Exercise goal:
Whenever a line in the data holds the string "Given", pull that line out.

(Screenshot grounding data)
· · · ·
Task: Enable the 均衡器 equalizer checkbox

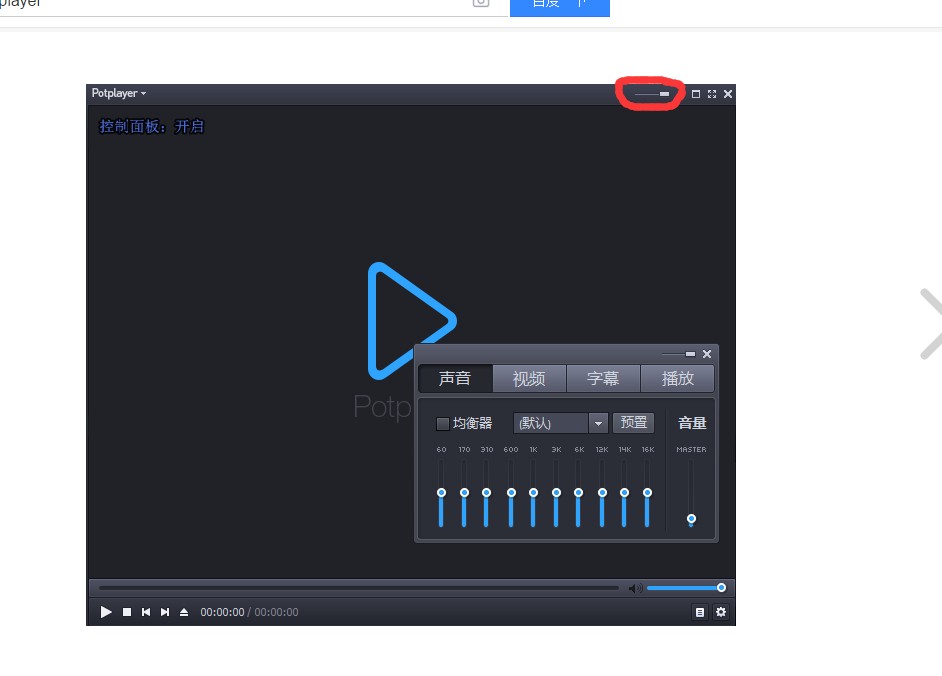Action: point(443,423)
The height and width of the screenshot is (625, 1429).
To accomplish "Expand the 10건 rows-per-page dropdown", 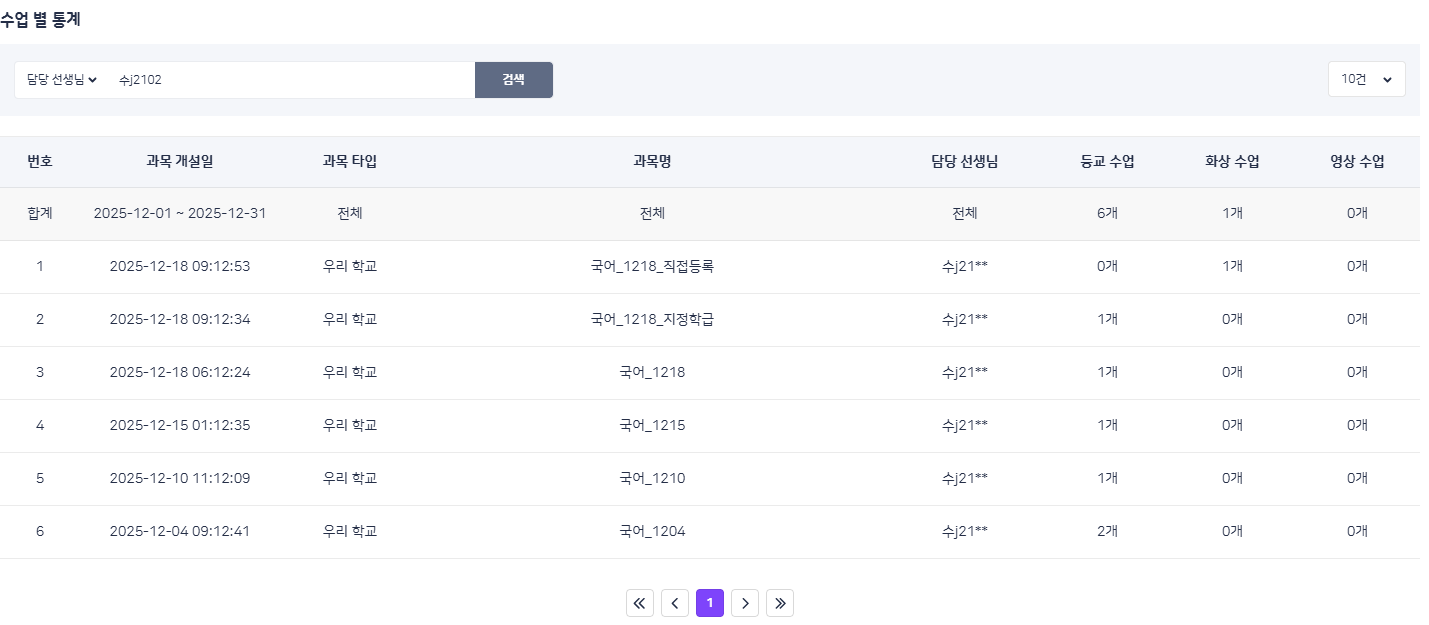I will click(x=1366, y=79).
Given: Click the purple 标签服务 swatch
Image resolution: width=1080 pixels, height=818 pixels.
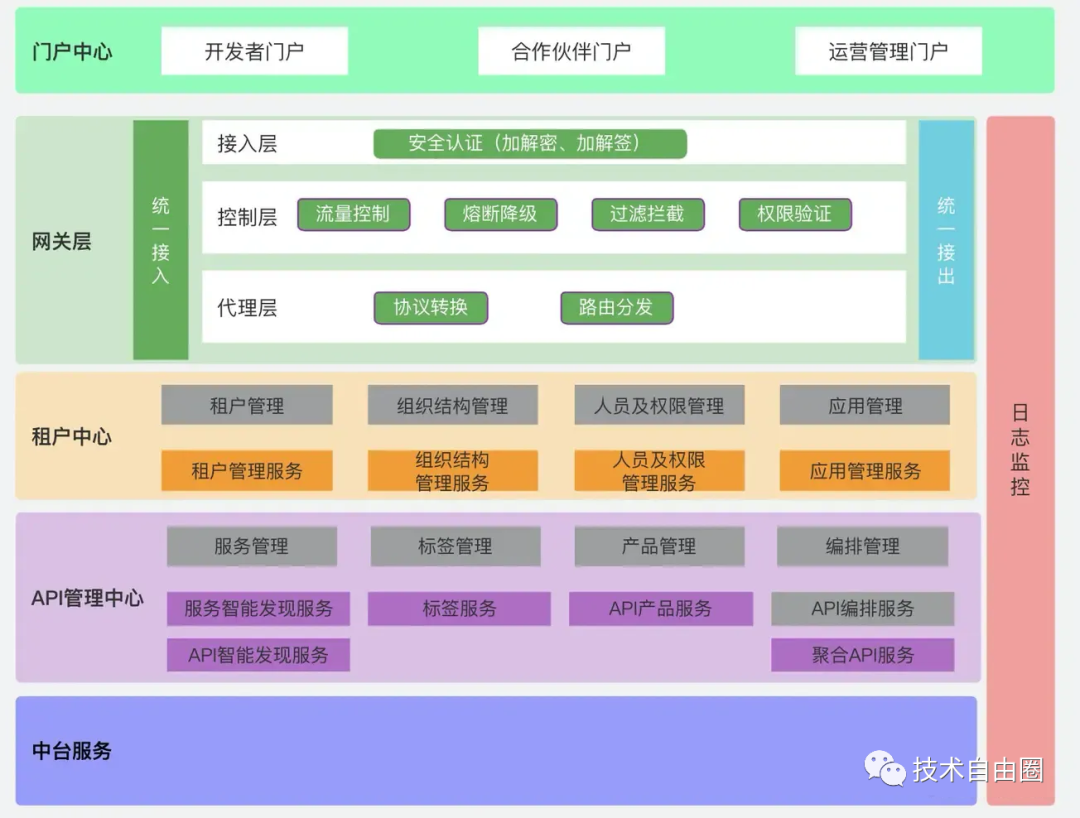Looking at the screenshot, I should pyautogui.click(x=458, y=609).
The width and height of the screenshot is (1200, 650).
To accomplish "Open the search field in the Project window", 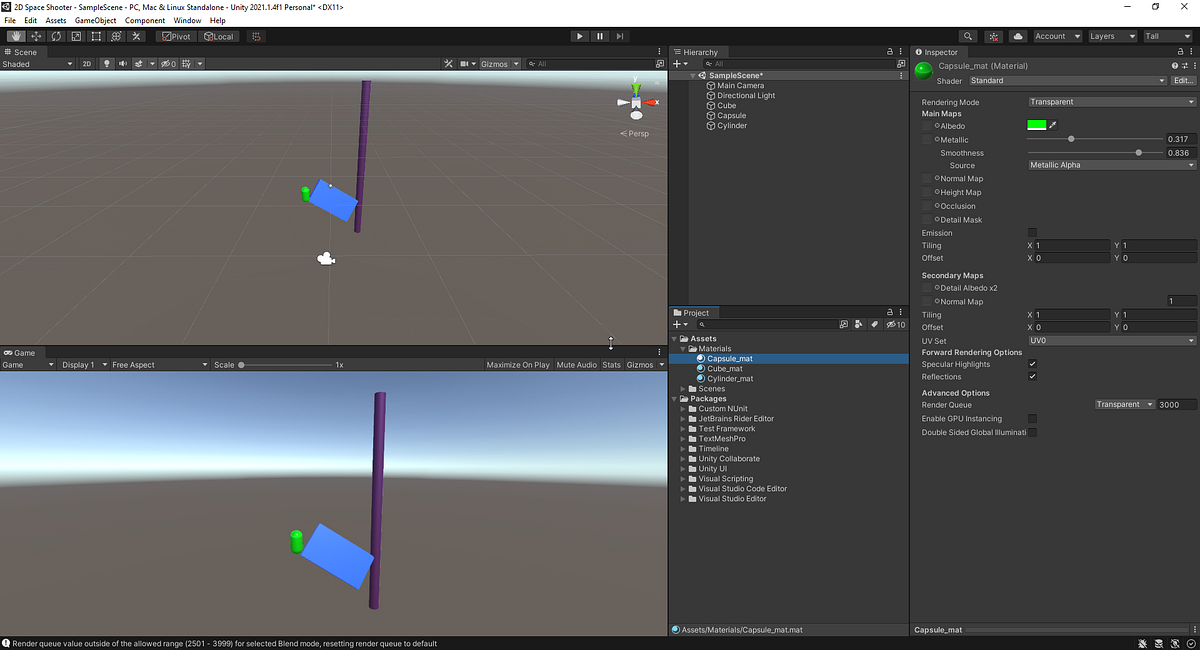I will [x=770, y=324].
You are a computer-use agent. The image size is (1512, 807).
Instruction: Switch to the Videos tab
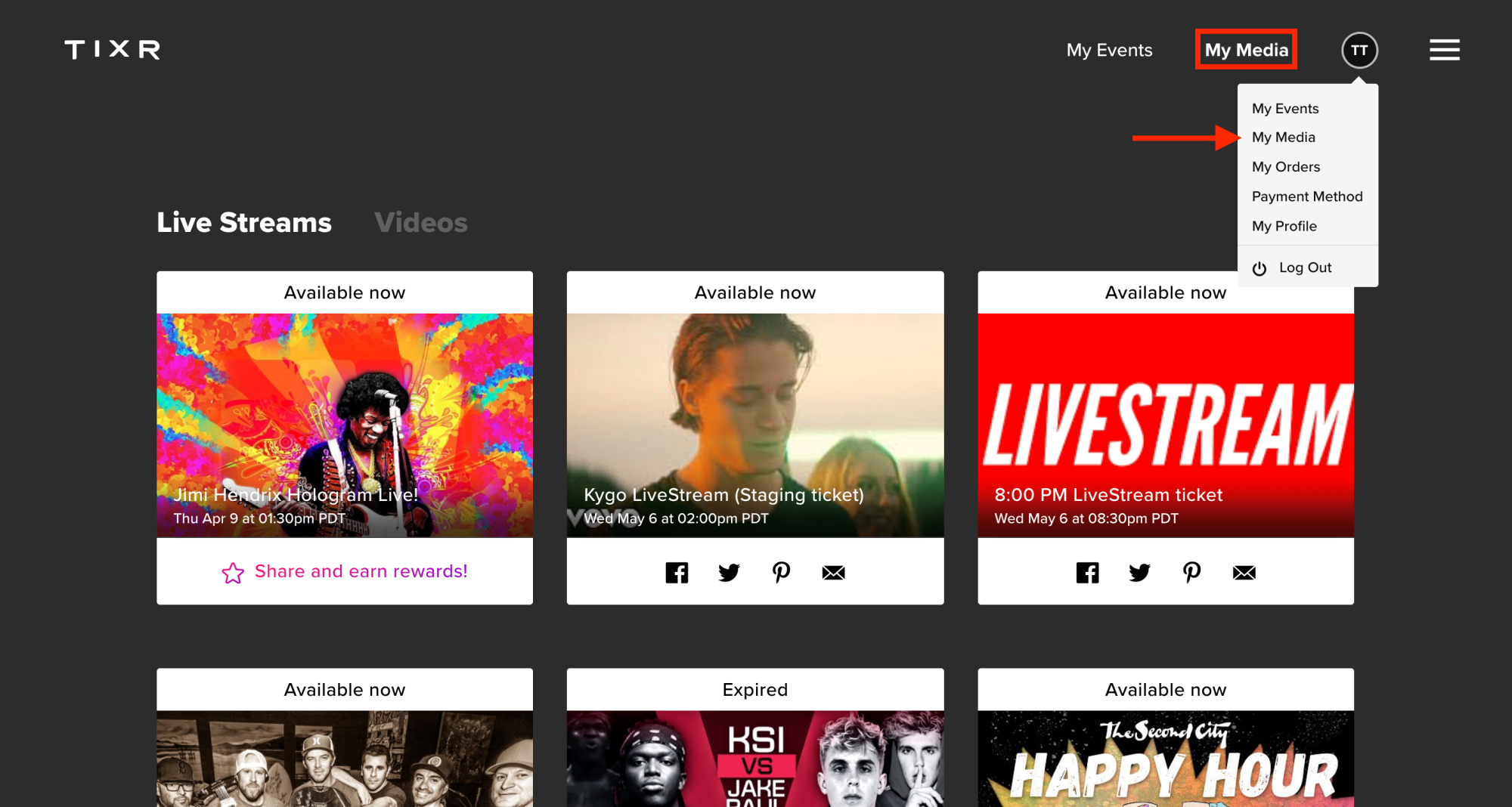tap(420, 223)
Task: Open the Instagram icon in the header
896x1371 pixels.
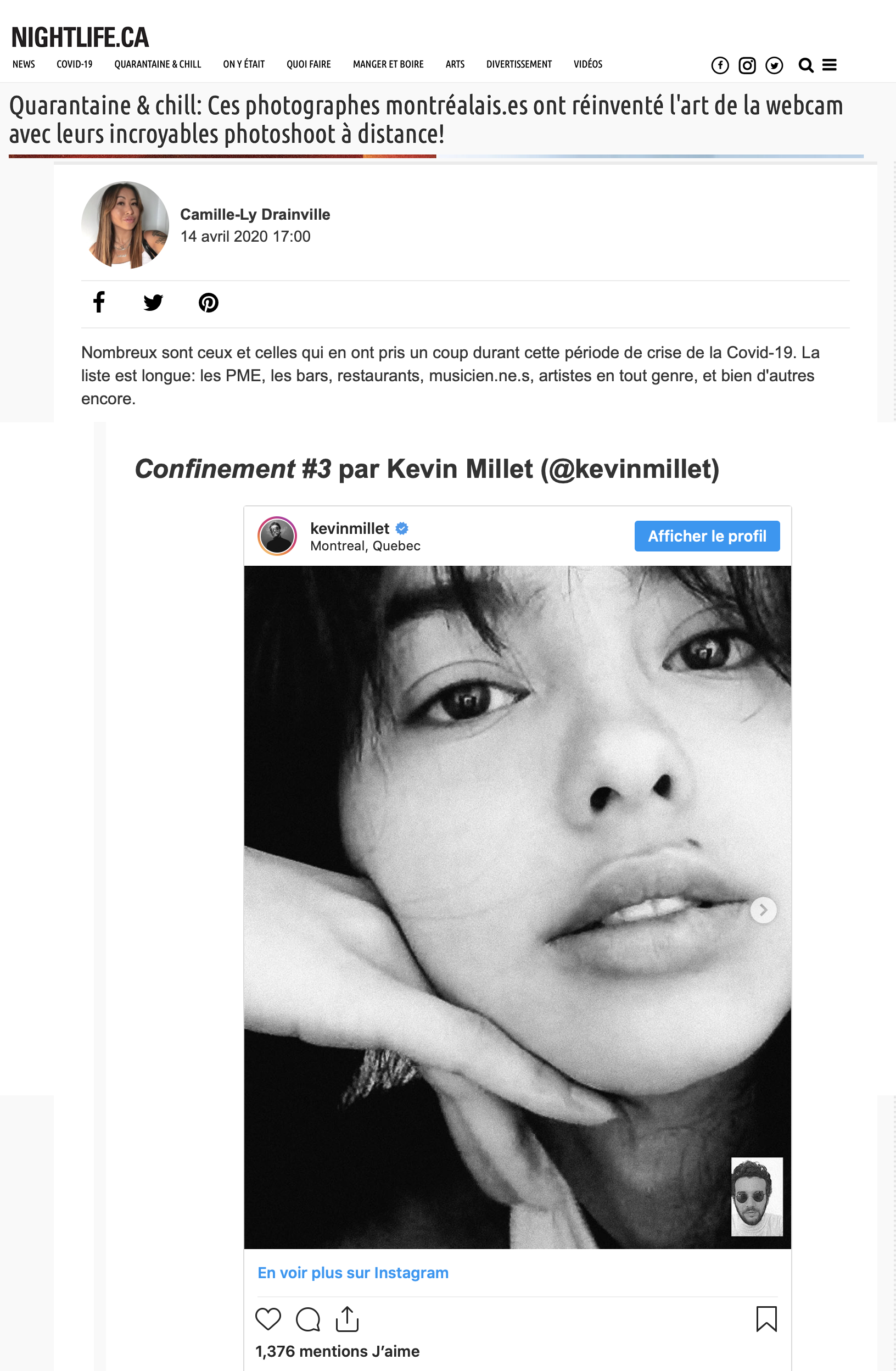Action: [747, 65]
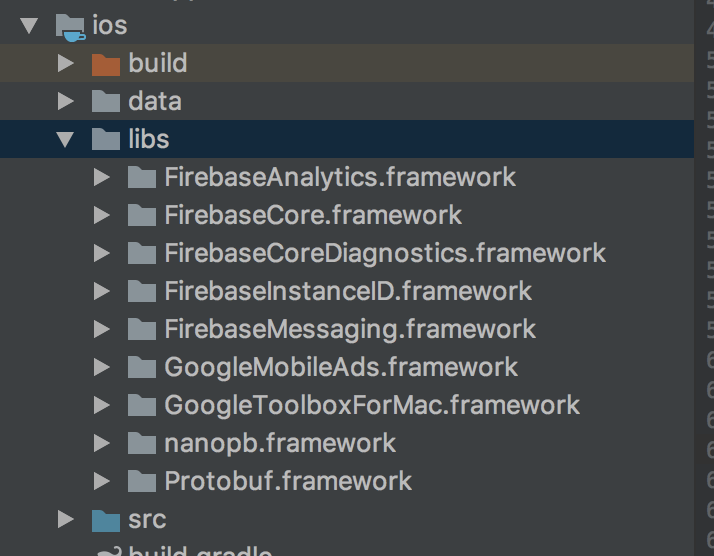Expand the data folder arrow

click(66, 101)
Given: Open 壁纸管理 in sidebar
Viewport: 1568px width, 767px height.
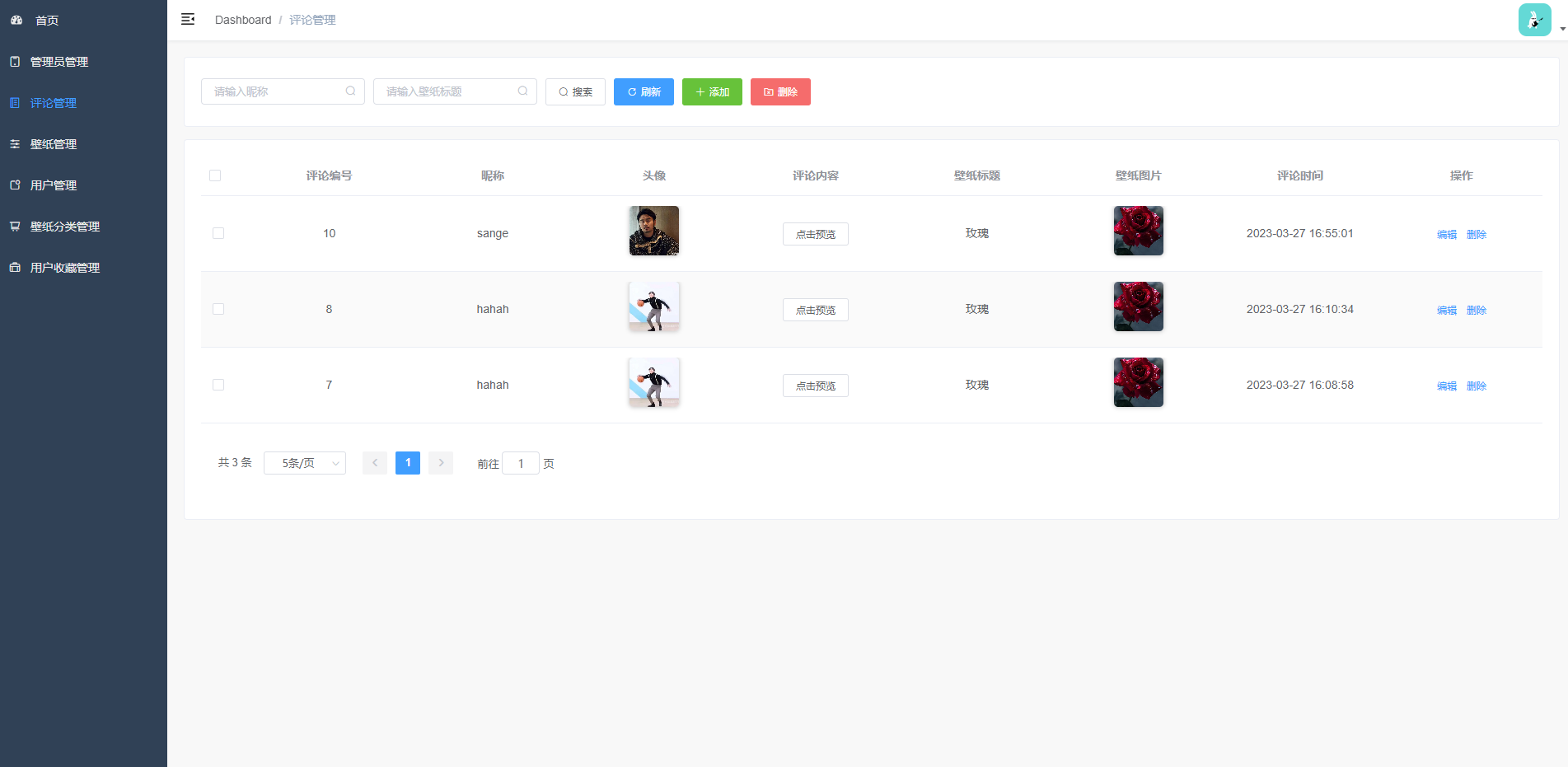Looking at the screenshot, I should pos(54,144).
· · · ·
Output for this task:
Given: Click the purple 标签服务 swatch
Given: Open 壁纸管理 in sidebar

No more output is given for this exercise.